Jumat 17 Mar 2023 14:27 WIB

Ekonomi Lebanon Kolaps, Sekolah Melompong

Padahal Lebanon pernah dikenal karena penghasil tenaga kerja terdidik.

Sebuah sekolah umum tutup saat para guru berunjuk rasa di Beirut, Lebanon pada 20 Januari 2023.
Foto: EPA-EFE/WAEL HAMZEH
Sebuah sekolah umum tutup saat para guru berunjuk rasa di Beirut, Lebanon pada 20 Januari 2023.

REPUBLIKA.CO.ID,BEIRUT -- Rene Mouawad High School melompong. Kelas-kelasnya gelap, tak bercahaya. Kondisi ini seperti sekolah-sekolah umum lainnya di Beirut, Lebanon. Telah berlangsung tiga bulan belakangan. Sementara, para guru berunjuk rasa di depan Kementerian Pendidikan. 

Letaknya, tak jauh dari Rene Mouawad High School. Sekitar seratus guru berdemonstrasi, mengangkat plakat menuntut kenaikan gaji. Nisreen Chahine, ketua persatuan guru honorer, menegaskan usai sudah para guru beramal, dibayar rendah. 

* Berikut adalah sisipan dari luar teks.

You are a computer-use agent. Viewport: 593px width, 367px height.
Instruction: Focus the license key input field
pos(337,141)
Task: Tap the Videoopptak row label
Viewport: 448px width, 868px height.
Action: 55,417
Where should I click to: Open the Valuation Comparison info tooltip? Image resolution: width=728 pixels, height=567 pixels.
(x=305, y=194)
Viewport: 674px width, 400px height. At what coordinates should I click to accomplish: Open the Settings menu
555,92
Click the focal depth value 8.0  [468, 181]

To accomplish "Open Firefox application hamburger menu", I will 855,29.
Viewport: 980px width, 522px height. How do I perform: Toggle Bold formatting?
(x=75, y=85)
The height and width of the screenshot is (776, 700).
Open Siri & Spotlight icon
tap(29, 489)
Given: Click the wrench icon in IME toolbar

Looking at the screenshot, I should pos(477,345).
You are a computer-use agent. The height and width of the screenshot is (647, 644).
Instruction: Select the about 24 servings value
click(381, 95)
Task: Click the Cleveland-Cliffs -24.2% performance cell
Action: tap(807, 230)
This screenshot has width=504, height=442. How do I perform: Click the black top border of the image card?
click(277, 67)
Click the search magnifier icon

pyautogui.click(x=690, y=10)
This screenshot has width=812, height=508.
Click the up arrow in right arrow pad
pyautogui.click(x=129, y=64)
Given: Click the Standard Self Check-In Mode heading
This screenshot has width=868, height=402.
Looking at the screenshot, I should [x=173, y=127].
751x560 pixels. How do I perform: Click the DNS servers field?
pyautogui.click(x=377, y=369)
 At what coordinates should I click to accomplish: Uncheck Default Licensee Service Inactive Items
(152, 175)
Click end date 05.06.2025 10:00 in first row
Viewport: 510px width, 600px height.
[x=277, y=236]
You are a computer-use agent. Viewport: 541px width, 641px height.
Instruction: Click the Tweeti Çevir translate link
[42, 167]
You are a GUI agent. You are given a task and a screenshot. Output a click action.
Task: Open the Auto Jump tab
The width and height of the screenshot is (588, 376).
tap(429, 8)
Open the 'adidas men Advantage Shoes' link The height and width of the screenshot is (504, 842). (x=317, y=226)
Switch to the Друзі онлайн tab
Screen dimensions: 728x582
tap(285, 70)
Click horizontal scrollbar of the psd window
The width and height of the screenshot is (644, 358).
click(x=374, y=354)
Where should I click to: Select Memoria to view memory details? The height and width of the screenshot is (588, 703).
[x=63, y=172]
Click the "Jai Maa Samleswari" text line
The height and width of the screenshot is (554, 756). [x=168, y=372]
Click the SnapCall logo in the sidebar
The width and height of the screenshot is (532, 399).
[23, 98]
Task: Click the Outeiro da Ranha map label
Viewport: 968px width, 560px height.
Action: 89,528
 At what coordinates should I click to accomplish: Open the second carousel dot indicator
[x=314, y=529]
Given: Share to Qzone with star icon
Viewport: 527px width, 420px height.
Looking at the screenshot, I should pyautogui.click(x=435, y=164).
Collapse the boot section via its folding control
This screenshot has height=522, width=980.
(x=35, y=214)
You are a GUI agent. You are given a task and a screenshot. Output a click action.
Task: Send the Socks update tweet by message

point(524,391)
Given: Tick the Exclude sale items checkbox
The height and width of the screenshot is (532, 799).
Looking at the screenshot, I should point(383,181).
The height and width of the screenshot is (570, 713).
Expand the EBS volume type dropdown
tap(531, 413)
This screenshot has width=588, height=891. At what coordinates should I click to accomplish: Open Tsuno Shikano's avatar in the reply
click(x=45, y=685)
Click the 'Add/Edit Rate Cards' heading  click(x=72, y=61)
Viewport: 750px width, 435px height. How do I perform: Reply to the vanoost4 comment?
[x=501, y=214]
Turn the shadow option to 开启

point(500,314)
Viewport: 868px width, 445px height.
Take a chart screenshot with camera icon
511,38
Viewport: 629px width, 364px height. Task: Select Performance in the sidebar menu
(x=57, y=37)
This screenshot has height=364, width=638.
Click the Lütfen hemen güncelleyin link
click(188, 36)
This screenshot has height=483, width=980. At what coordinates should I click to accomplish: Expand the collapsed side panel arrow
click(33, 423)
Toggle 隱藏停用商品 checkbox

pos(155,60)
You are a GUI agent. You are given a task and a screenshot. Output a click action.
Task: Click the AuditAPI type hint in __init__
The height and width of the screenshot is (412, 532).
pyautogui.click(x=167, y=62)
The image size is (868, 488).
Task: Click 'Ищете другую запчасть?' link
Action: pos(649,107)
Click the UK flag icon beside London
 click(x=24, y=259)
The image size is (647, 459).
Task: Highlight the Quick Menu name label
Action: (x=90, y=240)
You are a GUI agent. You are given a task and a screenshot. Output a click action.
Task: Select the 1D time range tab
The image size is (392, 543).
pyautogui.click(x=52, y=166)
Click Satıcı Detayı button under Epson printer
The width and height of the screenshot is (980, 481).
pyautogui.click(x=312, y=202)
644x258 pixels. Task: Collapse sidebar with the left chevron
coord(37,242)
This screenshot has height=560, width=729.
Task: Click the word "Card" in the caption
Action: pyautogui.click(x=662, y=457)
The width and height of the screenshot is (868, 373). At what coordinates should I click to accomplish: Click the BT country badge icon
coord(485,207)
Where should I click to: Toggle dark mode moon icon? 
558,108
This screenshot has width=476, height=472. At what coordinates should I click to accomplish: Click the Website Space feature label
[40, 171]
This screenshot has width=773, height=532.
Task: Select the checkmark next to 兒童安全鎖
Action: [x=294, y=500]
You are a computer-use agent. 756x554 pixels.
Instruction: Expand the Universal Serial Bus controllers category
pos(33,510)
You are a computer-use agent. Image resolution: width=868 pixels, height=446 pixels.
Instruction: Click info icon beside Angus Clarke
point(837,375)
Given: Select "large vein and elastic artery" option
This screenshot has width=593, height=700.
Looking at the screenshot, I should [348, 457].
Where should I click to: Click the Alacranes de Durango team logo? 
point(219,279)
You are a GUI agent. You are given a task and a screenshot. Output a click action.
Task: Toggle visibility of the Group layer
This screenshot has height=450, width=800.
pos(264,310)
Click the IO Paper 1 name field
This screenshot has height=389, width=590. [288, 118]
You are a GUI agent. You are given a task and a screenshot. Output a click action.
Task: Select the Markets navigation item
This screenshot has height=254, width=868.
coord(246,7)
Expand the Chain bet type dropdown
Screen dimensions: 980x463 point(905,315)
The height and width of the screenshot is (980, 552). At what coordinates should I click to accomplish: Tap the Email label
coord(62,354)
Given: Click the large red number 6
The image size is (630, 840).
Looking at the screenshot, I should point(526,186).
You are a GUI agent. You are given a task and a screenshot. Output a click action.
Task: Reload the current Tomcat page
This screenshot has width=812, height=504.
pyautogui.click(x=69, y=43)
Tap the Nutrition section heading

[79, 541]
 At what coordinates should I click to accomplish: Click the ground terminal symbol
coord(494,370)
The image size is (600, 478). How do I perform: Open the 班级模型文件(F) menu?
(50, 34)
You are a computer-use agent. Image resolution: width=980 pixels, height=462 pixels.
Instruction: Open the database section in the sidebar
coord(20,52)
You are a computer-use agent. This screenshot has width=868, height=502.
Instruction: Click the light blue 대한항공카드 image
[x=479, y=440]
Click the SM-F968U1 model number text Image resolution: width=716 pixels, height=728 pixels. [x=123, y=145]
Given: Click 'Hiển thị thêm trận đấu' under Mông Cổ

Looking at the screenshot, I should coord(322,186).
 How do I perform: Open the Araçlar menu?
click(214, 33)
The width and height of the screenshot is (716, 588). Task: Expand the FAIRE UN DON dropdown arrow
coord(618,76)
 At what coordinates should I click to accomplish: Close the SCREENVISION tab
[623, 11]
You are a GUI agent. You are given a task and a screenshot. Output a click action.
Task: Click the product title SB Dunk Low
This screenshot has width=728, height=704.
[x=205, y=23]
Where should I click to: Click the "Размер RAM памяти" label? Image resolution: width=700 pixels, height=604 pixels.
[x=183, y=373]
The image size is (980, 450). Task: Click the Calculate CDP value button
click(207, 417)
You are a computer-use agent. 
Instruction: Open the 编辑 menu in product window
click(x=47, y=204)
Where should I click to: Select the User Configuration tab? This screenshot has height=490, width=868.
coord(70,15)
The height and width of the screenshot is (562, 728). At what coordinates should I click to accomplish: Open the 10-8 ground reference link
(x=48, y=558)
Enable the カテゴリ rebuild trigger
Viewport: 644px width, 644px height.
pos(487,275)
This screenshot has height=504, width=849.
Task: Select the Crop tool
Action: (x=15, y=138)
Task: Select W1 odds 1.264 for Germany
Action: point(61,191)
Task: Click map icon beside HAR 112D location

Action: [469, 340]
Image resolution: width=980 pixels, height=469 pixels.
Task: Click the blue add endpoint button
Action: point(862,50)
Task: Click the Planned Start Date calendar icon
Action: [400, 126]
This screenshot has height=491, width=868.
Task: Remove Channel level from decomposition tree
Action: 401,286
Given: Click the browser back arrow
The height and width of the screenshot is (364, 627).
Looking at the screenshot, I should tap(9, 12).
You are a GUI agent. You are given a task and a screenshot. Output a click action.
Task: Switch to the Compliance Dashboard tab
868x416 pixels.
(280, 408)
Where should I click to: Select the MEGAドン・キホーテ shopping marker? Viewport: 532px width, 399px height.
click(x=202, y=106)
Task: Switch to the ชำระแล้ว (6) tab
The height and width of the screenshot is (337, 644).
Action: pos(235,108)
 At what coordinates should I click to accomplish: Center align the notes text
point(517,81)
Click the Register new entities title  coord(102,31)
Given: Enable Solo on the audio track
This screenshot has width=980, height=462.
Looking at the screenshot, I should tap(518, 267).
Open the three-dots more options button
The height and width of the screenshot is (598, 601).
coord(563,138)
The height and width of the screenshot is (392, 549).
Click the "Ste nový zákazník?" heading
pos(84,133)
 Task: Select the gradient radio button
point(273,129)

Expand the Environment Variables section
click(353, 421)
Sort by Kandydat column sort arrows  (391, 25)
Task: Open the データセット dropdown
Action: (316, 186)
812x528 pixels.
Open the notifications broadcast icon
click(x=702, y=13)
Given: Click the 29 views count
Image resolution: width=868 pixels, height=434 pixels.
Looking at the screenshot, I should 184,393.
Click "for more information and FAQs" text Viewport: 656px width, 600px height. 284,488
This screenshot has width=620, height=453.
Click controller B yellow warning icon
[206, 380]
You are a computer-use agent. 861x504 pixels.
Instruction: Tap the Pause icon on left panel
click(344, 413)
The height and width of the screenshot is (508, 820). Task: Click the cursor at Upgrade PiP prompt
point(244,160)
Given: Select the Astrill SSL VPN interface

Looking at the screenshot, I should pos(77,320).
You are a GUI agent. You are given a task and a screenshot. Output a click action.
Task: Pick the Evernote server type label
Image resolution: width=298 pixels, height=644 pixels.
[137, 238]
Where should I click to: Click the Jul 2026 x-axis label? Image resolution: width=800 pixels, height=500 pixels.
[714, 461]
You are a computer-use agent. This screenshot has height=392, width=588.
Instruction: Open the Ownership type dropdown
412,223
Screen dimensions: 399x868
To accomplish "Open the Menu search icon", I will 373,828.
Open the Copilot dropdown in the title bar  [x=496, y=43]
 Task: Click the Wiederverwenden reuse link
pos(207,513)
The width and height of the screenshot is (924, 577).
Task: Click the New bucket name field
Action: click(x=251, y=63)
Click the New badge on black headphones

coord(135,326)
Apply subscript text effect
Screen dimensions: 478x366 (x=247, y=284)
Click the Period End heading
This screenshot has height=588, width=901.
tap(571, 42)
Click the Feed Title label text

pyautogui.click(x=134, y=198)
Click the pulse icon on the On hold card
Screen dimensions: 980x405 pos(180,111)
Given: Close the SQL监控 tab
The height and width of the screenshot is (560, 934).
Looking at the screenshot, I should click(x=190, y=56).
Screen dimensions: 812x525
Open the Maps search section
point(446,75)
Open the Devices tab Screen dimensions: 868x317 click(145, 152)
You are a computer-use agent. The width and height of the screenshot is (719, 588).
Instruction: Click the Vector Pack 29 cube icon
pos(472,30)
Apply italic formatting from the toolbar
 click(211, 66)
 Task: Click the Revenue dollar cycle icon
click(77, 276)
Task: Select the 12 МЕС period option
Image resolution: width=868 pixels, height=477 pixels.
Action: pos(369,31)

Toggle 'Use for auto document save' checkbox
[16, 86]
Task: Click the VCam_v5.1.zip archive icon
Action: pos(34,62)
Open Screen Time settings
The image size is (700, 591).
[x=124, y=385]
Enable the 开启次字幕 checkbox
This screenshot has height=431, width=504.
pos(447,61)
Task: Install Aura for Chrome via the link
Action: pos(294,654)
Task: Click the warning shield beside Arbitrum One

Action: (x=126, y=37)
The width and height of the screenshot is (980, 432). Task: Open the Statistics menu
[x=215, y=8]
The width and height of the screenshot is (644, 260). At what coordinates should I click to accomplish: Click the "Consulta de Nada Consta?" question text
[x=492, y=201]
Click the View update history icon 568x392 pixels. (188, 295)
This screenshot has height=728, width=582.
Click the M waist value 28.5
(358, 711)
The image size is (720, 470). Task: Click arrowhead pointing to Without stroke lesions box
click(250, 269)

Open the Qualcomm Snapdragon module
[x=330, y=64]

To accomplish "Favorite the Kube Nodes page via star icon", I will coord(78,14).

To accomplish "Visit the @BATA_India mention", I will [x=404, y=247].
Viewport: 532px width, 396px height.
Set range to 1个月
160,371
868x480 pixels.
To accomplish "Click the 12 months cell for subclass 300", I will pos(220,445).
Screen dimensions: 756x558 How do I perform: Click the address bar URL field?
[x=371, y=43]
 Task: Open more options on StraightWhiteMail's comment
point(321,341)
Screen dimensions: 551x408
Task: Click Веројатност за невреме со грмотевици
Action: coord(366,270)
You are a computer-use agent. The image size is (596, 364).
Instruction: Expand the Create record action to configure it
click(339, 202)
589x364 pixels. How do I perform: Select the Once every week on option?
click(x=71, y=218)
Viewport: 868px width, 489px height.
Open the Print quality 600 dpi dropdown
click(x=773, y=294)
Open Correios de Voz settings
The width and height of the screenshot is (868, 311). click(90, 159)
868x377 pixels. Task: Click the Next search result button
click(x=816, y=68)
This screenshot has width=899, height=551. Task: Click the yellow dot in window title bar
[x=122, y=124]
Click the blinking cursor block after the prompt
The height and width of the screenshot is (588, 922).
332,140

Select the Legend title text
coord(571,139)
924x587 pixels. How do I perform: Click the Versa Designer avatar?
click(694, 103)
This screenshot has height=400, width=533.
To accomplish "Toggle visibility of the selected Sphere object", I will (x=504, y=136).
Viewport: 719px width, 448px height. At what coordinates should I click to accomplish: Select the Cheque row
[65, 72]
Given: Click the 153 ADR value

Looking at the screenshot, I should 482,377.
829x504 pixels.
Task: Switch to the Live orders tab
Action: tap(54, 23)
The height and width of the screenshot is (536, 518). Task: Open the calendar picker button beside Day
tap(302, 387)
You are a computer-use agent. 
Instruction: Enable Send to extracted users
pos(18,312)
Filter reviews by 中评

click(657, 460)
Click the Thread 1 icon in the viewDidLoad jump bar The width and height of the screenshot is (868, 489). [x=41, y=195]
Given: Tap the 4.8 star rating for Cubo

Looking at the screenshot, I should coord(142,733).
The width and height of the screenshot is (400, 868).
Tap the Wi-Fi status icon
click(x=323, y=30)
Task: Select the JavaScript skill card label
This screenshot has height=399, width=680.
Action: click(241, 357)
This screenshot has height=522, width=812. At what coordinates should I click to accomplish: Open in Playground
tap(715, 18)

‘’Kami tak akan bernegosiasi lagi. Mereka akan membayar kami sesuai ketentuan atau pulang,’’ ujarnya seperti diberitakan Associated Press, Kamis (16/3/2023). Demonstran menuntut pejabat kementerian menemui mereka. Namun, tak ada seorang pejabat pun yang sudi. Beberapa jam kemudian aksi bubar.

Tuntutan kenaikan muncul karena gaji sudah terlalu rendah bagi mereka untuk memenuhi biaya sewa dan kebutuhan pokok lainnya. Maka guru mendesak ada penyesuaian gaji, subsidi transportasi dan jaminan kesehatan. Pemerintah hanya menawarkan setengah dari tuntutan terkait transportasi dengan alasan tak ada anggaran lagi. 

Meski sekolah sebagian beraktivitas lagi pekan lalu setelah para guru berunjuk rasa, sebagian besar dari mereka meneruskan aksinya. Sekolah-sekolah di Lebanon genting akibat ekonomi kolaps. Dampak krisis politik dalam beberapa dekade, berupa korupsi dan salah urus. Perbaikan dilakukan tetapi belum menuai hasil. 

Sejak krisis bermula pada akhir 2019, hampir tiga perempat dari enam juga warga Lebanon masuk jurang kemiskinan. Nilai mata uang rendah dan inflasi tinggi. Berbulan-bulan anak-anak tak masuk sekolah bahkan sebelum para guru berunjuk rasa menuntut naik gaji sejak Desember lalu. 

Padahal Lebanon pernah dikenal karena penghasil tenaga kerja terdidik dan berkemampuan tinggi. Sayangnya, kini seluruh generasi kehilangan kesempatan bersekolah dan menghadapi ketidakpastian ekonomi dalam jangka panjang.

Bahkan sebelum krisis, alokasi anggaran untuk sekolah umum terbatas. Pada 2020, belanja Pemerintah Lebanon di sektor pendidikan hanya 1,7 persen dari GDP mereka. Menurut Bank Dunia, ini salah satu yang terendah di dunia. 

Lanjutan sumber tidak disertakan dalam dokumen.